Written request –
Reproduce each of the lines below verbatim, keeping every character and the original order.

Data to use –
________________________________________
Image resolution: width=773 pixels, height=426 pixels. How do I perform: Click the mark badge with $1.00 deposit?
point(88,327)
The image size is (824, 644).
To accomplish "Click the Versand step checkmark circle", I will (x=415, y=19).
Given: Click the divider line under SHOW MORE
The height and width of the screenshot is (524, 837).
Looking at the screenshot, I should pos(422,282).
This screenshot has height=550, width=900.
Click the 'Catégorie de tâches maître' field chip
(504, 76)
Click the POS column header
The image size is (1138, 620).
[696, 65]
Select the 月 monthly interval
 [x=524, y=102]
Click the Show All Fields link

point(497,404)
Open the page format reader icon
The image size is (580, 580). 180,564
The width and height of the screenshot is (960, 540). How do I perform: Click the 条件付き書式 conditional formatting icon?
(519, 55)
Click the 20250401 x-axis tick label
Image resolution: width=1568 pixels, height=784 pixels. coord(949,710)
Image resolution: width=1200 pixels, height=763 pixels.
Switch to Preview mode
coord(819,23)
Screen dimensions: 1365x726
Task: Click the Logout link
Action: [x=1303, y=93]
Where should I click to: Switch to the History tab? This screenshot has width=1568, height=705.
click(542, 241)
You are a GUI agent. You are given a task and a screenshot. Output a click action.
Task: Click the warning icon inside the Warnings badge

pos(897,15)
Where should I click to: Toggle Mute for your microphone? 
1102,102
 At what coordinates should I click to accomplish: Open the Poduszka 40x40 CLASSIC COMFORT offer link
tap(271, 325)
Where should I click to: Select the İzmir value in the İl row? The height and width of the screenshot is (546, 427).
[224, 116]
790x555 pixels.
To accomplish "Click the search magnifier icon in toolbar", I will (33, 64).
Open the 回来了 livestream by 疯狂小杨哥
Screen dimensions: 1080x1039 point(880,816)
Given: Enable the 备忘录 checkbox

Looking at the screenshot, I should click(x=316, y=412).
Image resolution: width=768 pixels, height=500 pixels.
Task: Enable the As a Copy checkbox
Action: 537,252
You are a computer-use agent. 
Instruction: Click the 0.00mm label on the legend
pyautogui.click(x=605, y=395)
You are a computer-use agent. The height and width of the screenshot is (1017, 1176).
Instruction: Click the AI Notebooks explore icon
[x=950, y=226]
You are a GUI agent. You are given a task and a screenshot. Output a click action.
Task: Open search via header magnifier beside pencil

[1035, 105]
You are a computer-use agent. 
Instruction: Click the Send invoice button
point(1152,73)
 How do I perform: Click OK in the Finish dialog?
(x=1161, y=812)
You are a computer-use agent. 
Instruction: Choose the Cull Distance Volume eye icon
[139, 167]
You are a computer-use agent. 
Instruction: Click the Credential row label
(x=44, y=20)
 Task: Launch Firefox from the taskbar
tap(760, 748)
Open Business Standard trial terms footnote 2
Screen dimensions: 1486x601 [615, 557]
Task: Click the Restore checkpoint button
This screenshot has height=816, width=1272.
________________________________________
Solution to this problem –
Image resolution: width=773 pixels, height=426 pixels. How do I perform: Click the mark badge with $1.00 deposit?
point(88,327)
The image size is (824, 644).
To accomplish "Click the Versand step checkmark circle", I will (x=415, y=19).
Given: Click the divider line under SHOW MORE
The height and width of the screenshot is (524, 837).
Looking at the screenshot, I should pos(422,282).
This screenshot has height=550, width=900.
Click the 'Catégorie de tâches maître' field chip
(504, 76)
Click the POS column header
The image size is (1138, 620).
[696, 65]
Select the 月 monthly interval
 [x=524, y=102]
Click the Show All Fields link

point(497,404)
Open the page format reader icon
The image size is (580, 580). 180,564
The width and height of the screenshot is (960, 540). How do I perform: Click the 条件付き書式 conditional formatting icon?
(519, 55)
Click the 20250401 x-axis tick label
Image resolution: width=1568 pixels, height=784 pixels. coord(949,710)
Image resolution: width=1200 pixels, height=763 pixels.
Switch to Preview mode
coord(819,23)
Screen dimensions: 1365x726
Task: Click the Logout link
Action: [x=1303, y=93]
Where should I click to: Switch to the History tab? This screenshot has width=1568, height=705.
click(542, 241)
You are a GUI agent. You are given a task and a screenshot. Output a click action.
Task: Click the warning icon inside the Warnings badge

pos(897,15)
Where should I click to: Toggle Mute for your microphone? 
1102,102
 At what coordinates should I click to accomplish: Open the Poduszka 40x40 CLASSIC COMFORT offer link
tap(271, 325)
Where should I click to: Select the İzmir value in the İl row? The height and width of the screenshot is (546, 427).
[224, 116]
790x555 pixels.
To accomplish "Click the search magnifier icon in toolbar", I will (33, 64).
Open the 回来了 livestream by 疯狂小杨哥
Screen dimensions: 1080x1039 point(880,816)
Given: Enable the 备忘录 checkbox

Looking at the screenshot, I should click(x=316, y=412).
Image resolution: width=768 pixels, height=500 pixels.
Task: Enable the As a Copy checkbox
Action: 537,252
You are a computer-use agent. 
Instruction: Click the 0.00mm label on the legend
pyautogui.click(x=605, y=395)
You are a computer-use agent. The height and width of the screenshot is (1017, 1176).
Instruction: Click the AI Notebooks explore icon
[x=950, y=226]
You are a GUI agent. You are given a task and a screenshot. Output a click action.
Task: Open search via header magnifier beside pencil

[1035, 105]
You are a computer-use agent. 
Instruction: Click the Send invoice button
point(1152,73)
 How do I perform: Click OK in the Finish dialog?
(x=1161, y=812)
You are a computer-use agent. 
Instruction: Choose the Cull Distance Volume eye icon
[139, 167]
You are a computer-use agent. 
Instruction: Click the Credential row label
(x=44, y=20)
 Task: Launch Firefox from the taskbar
tap(760, 748)
Open Business Standard trial terms footnote 2
Screen dimensions: 1486x601 [615, 557]
Task: Click the Restore checkpoint button
This screenshot has height=816, width=1272.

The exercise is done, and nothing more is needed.